Hi all.
so heres the thing. ive been with my DH for 15 years now, married for 10. we have 3 kids. the issues that i have is something that has always been there. my dh is never at home, he works his own job which pays quite well and he only works 4 days some 3 a week.
i also work full time with a job that is not for the faint hearted and where i see some terrible things, but i enjoy it. the issue i have is that my husband is never home. i feel totally alone in my marriage. now that the long evenings are coming in i will have to sit on my won once the kids goes to bed waiting for him to come home from his little job on the side (more of a hobby i say) that doesnt pay well at all but takes up so much of his time.

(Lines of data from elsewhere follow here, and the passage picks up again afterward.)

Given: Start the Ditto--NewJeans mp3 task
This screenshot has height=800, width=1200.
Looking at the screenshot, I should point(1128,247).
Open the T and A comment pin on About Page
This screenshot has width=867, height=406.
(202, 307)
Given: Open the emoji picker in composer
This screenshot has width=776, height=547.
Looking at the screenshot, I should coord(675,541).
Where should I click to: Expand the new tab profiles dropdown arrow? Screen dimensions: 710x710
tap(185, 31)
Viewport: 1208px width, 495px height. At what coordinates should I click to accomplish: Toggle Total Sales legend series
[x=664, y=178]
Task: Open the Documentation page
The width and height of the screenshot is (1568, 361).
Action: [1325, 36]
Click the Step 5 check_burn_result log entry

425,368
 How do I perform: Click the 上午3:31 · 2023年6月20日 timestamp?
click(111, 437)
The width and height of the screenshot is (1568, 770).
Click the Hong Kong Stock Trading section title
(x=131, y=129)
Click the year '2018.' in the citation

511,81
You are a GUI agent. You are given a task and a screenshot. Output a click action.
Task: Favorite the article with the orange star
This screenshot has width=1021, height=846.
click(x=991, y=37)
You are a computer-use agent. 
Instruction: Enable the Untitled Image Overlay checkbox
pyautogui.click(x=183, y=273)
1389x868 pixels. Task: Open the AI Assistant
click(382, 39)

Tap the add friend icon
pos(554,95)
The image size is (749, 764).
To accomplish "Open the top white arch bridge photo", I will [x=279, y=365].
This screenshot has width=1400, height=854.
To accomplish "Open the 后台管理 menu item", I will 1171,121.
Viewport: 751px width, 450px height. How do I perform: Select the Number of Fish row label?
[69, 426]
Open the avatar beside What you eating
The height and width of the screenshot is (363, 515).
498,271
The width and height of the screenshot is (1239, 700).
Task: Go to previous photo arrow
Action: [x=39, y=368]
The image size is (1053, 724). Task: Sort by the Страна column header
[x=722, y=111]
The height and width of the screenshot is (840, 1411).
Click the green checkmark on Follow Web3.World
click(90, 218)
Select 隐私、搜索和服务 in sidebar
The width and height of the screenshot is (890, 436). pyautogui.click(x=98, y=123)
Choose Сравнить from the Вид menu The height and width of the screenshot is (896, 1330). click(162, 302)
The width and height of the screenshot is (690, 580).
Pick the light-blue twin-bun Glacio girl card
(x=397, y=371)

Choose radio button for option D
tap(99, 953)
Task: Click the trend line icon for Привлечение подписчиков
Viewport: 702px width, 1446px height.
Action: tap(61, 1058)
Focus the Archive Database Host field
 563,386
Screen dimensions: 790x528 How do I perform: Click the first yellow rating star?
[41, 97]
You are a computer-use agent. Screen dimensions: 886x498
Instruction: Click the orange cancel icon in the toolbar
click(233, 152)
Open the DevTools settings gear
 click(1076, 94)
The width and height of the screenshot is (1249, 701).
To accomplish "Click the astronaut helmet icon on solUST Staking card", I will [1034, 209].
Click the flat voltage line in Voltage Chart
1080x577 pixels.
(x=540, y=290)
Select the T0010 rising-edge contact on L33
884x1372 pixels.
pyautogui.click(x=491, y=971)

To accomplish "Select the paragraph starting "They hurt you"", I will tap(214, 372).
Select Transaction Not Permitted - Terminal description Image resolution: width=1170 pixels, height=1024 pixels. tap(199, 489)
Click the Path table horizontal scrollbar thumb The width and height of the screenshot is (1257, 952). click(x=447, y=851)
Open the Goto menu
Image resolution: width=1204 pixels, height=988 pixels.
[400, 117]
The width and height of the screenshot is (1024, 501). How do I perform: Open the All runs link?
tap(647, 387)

he does f all in the house and when he is here he is to tried to do anything other than sit on his phone on a forum that relates to his hobby. he's never been to a parent/teacher meeting, our lives such as trips away revolve around his time. i even have to book a family hol behind his back otherwise it wont happen and he is not happy because its taking him away from work.
due to this hobby which is playing with and fixing machinary we cant have nice ie bed clothes because he cant be bothered to take a shower or to tired after been in his garage.
i have told him im so lonely so many times. he will be sorry and he will come home "half hr " earlier for max 1 week. i am at the end of my tether. we have now become roommates that share the same bed and only have sex when he wants it.
i really feel like i have and am wasting my life with him, he's missed out so much on our kids time he will never get back.
please dont say tell him how i feel because i have been for years. its more important to him to let his dad see how much of a worker he is than his own family needs.